◆ Problem statement ◆
Please reproduce the data exactly and omit the pictures.

========================

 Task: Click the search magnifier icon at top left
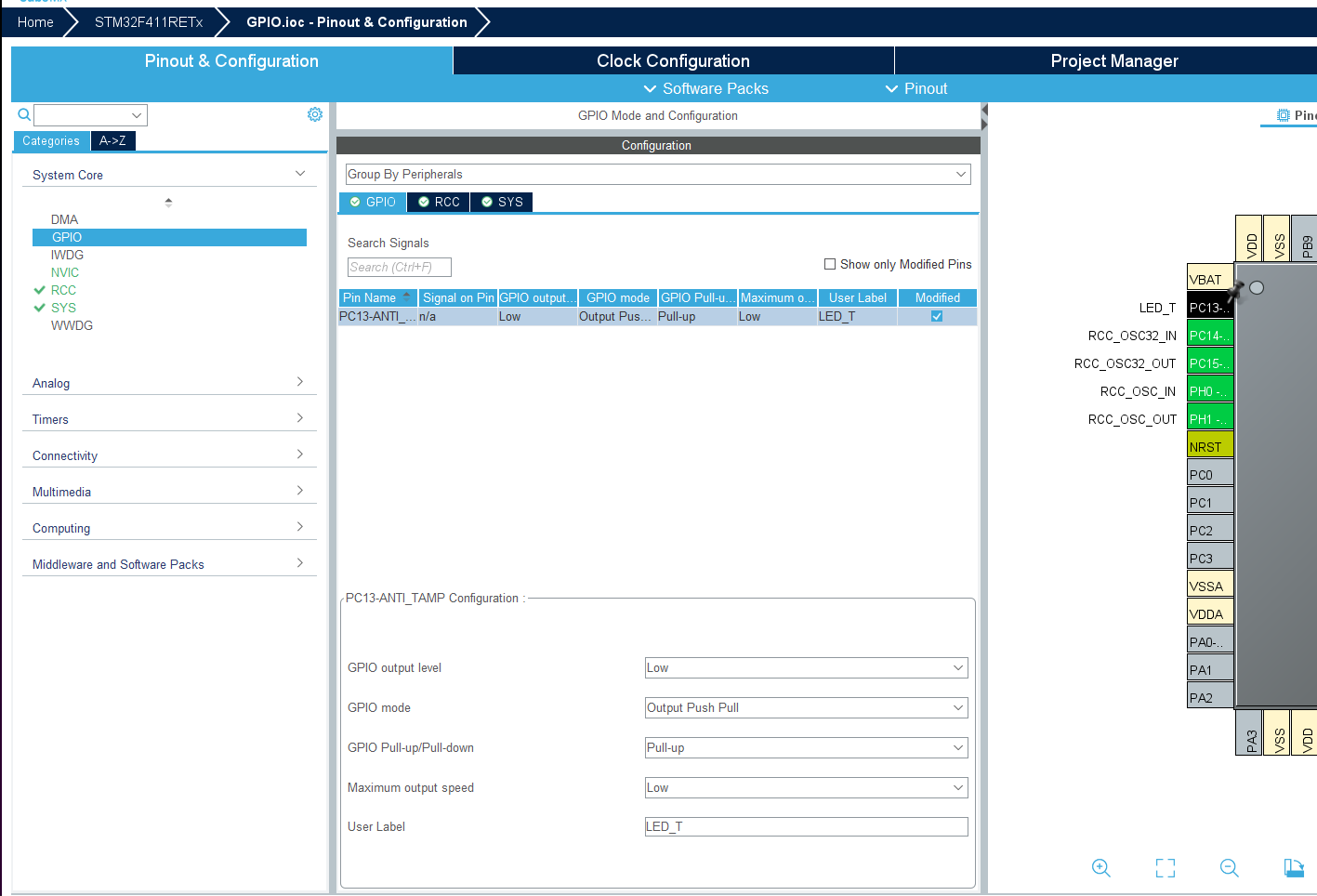[24, 114]
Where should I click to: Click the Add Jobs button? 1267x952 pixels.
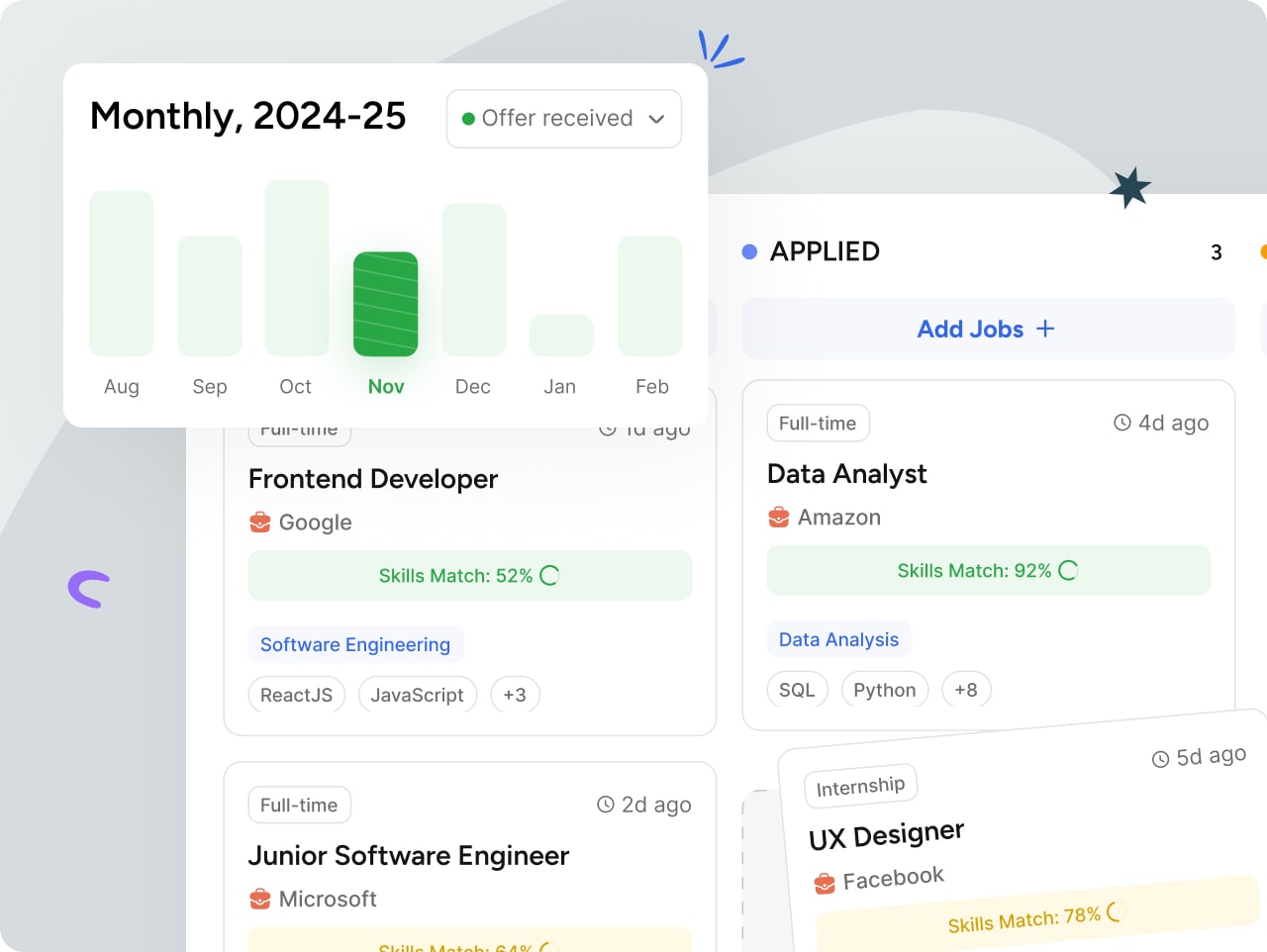click(x=987, y=328)
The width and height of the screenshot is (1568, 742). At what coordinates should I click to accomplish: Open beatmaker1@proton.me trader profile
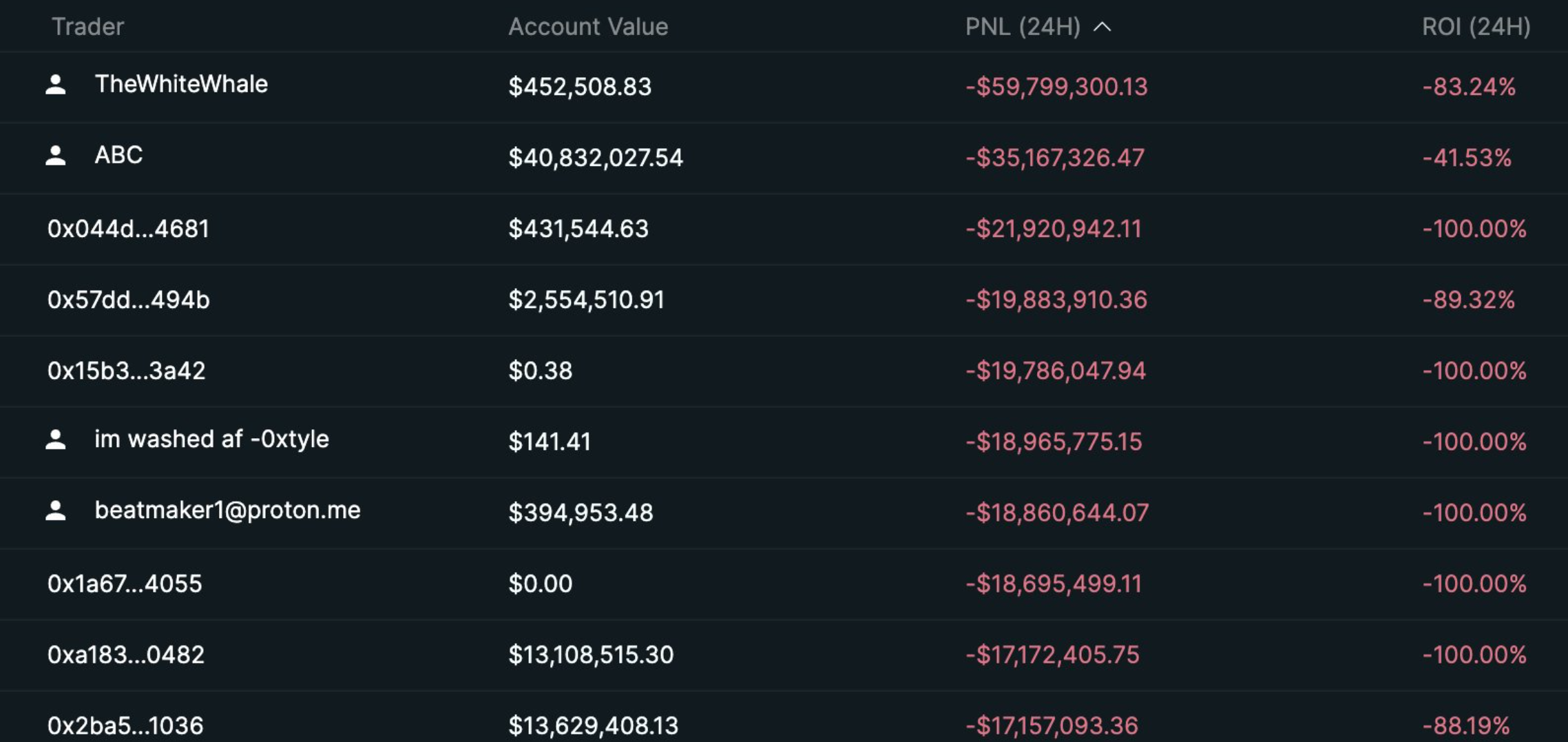227,510
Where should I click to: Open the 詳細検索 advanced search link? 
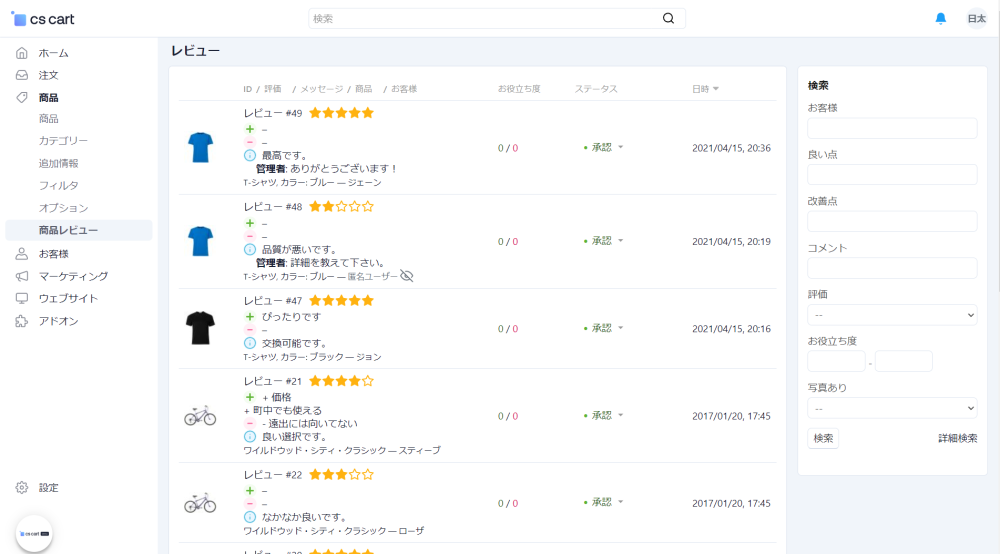957,438
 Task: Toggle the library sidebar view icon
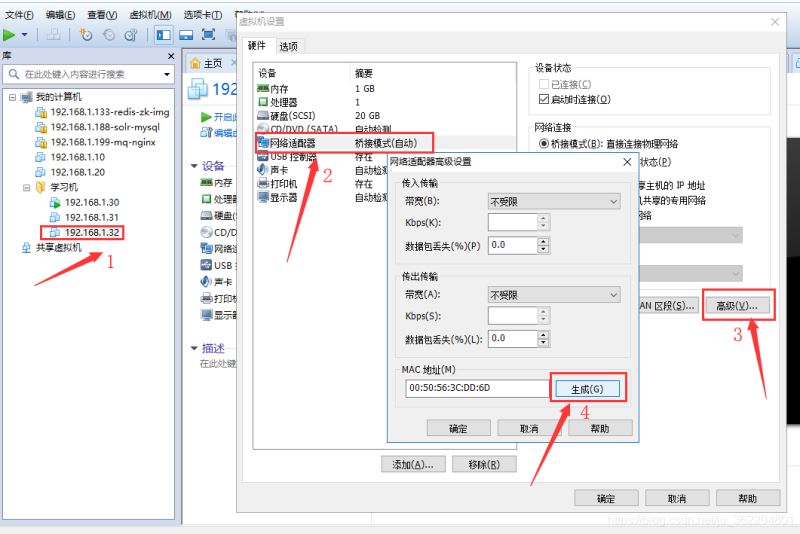(x=163, y=35)
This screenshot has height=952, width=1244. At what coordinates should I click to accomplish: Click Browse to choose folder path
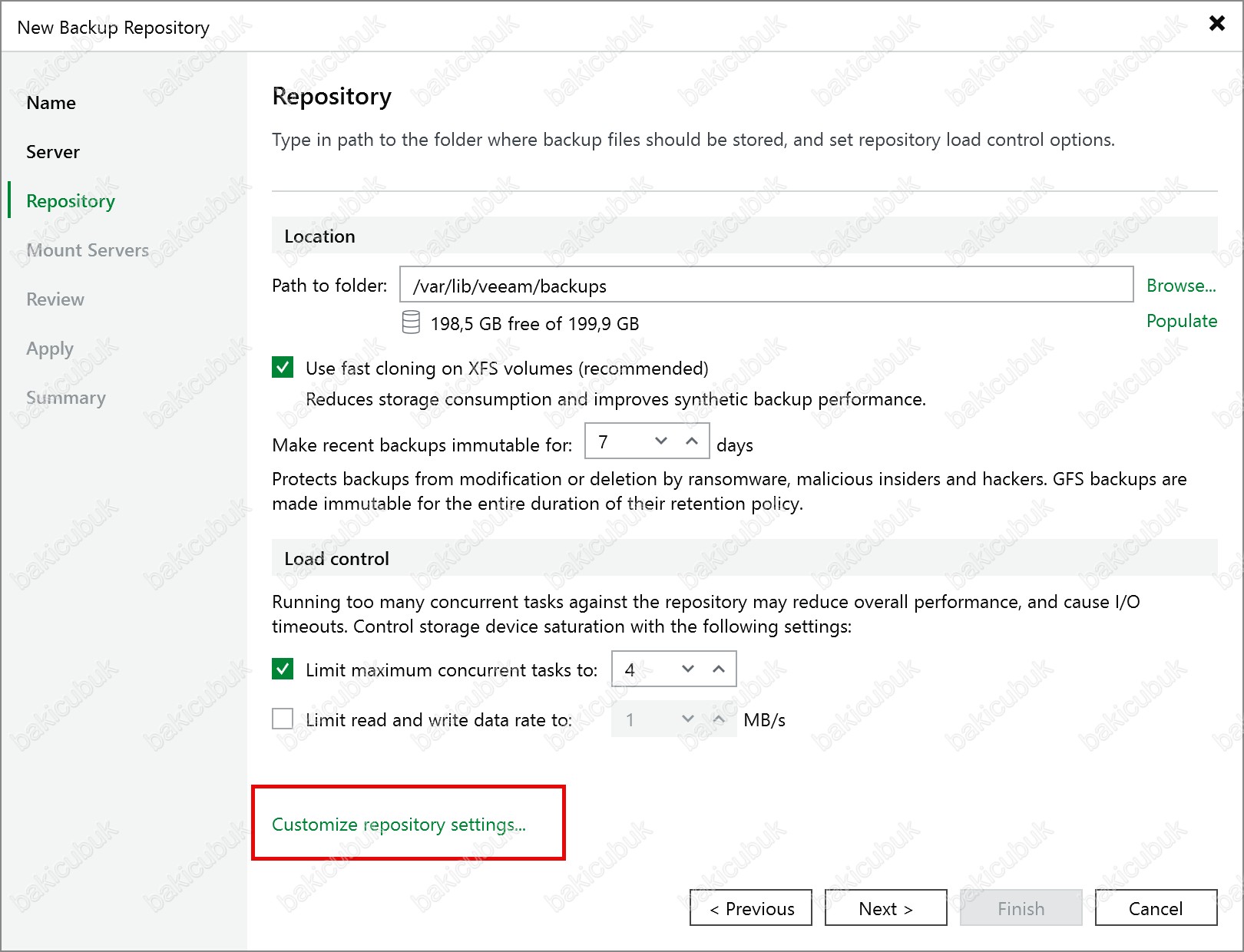point(1180,286)
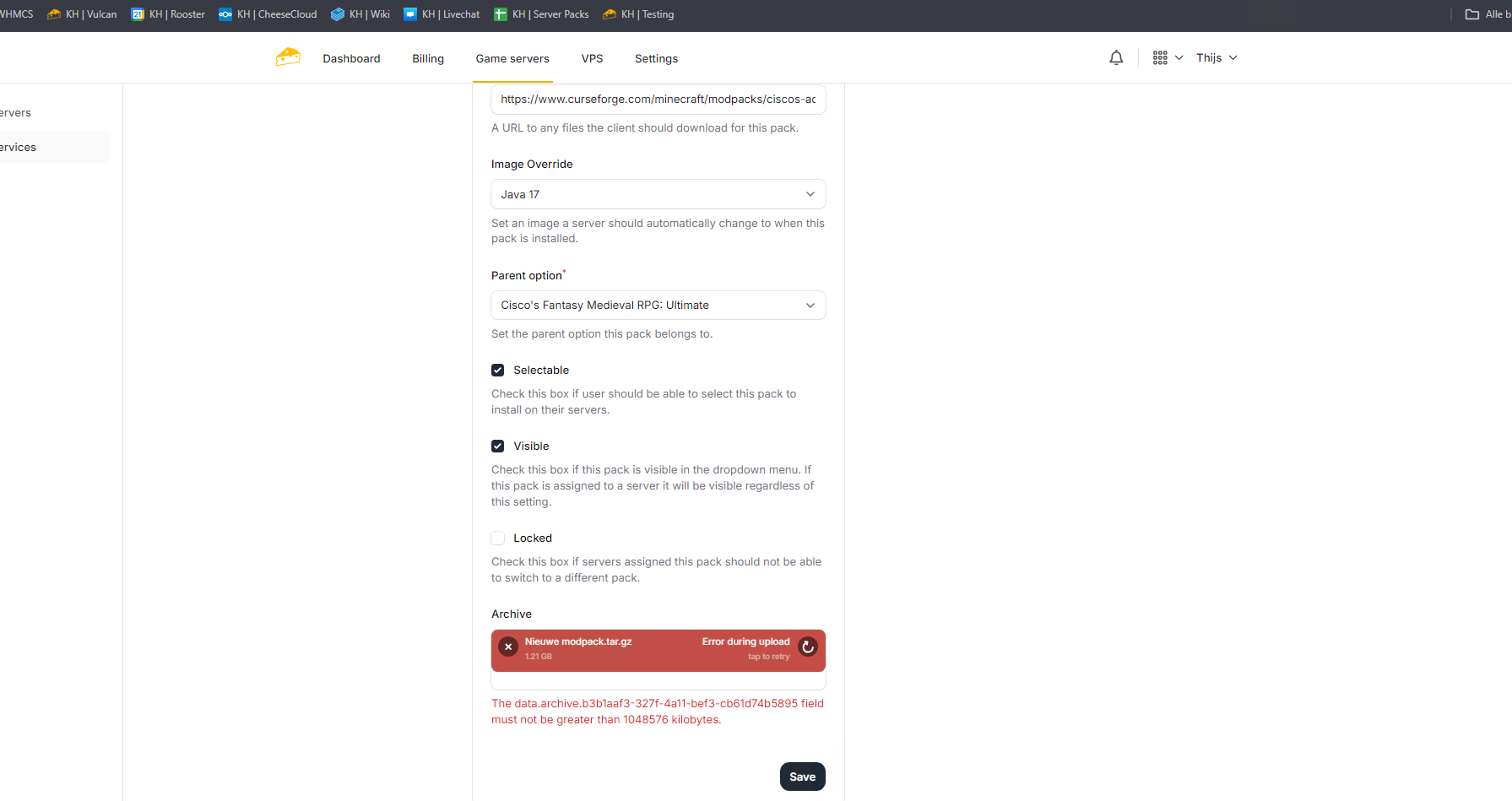1512x801 pixels.
Task: Open the KH | Vulcan bookmark
Action: (x=83, y=14)
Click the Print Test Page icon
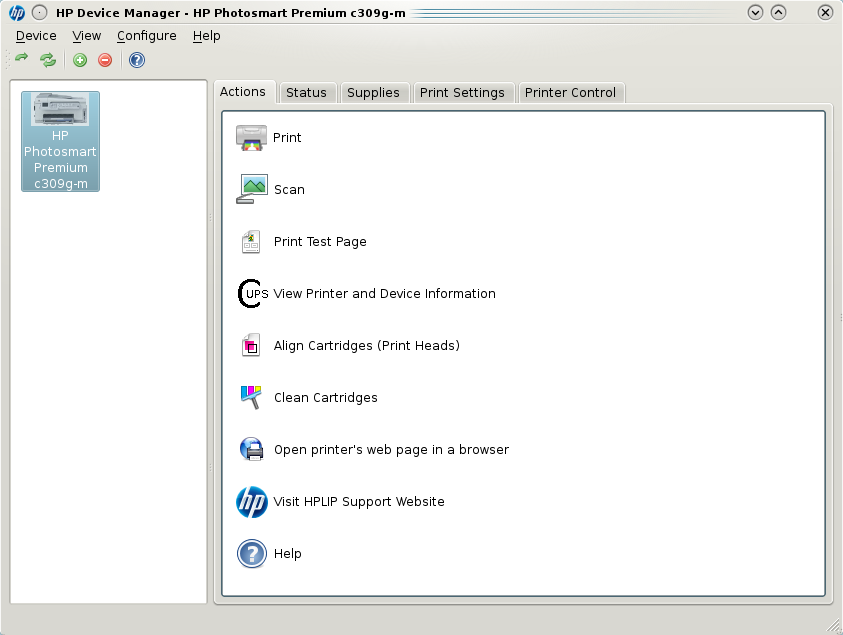Viewport: 843px width, 635px height. click(250, 241)
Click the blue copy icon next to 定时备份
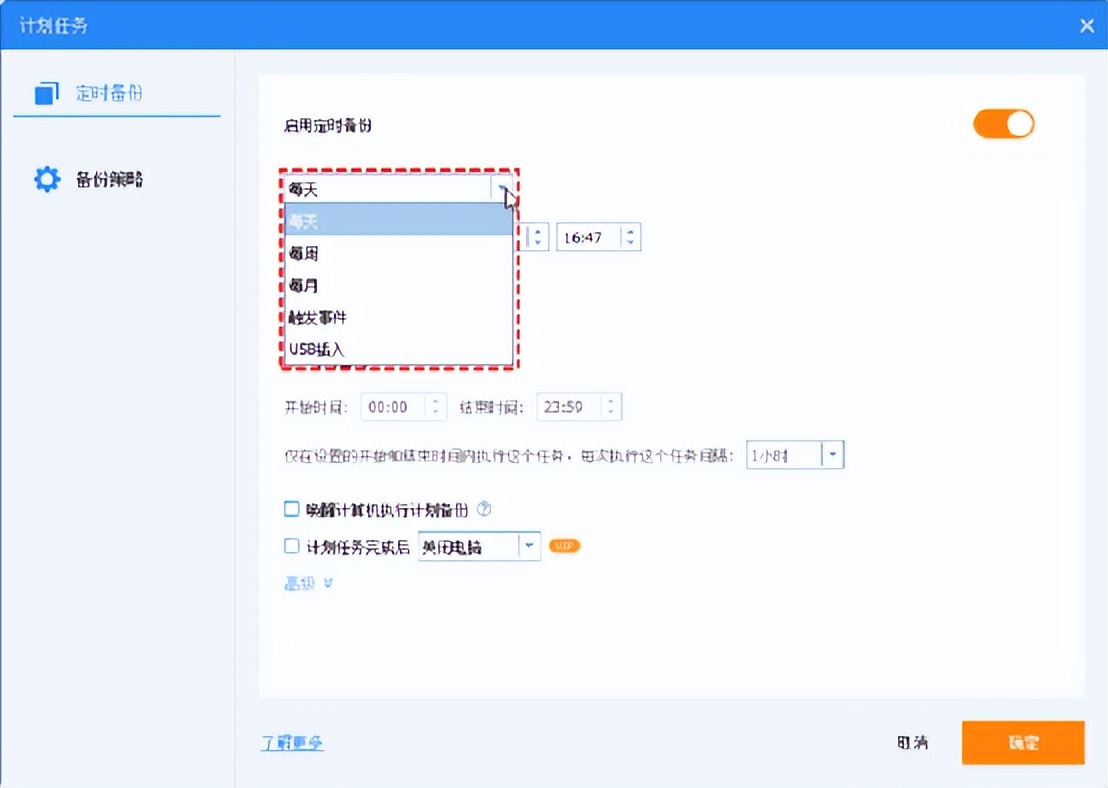The width and height of the screenshot is (1108, 788). click(46, 91)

========================

◆ Exercise solution ◆
 Task: Click the search magnifier icon at top left
[24, 114]
Where should I click to: Click the Add Jobs button? 1267x952 pixels.
click(x=987, y=328)
The width and height of the screenshot is (1568, 742). At what coordinates should I click to accomplish: Open beatmaker1@proton.me trader profile
227,510
Where should I click to: Open the 詳細検索 advanced search link? 
957,438
 Task: Toggle the library sidebar view icon
(x=163, y=35)
This screenshot has height=952, width=1244. At what coordinates should I click to accomplish: Click Browse to choose folder path
point(1180,286)
1512x801 pixels.
Task: Open the KH | Vulcan bookmark
Action: (x=83, y=14)
Click the Print Test Page icon
Viewport: 843px width, 635px height. click(250, 241)
Click the blue copy icon next to 定时备份
The width and height of the screenshot is (1108, 788). click(46, 91)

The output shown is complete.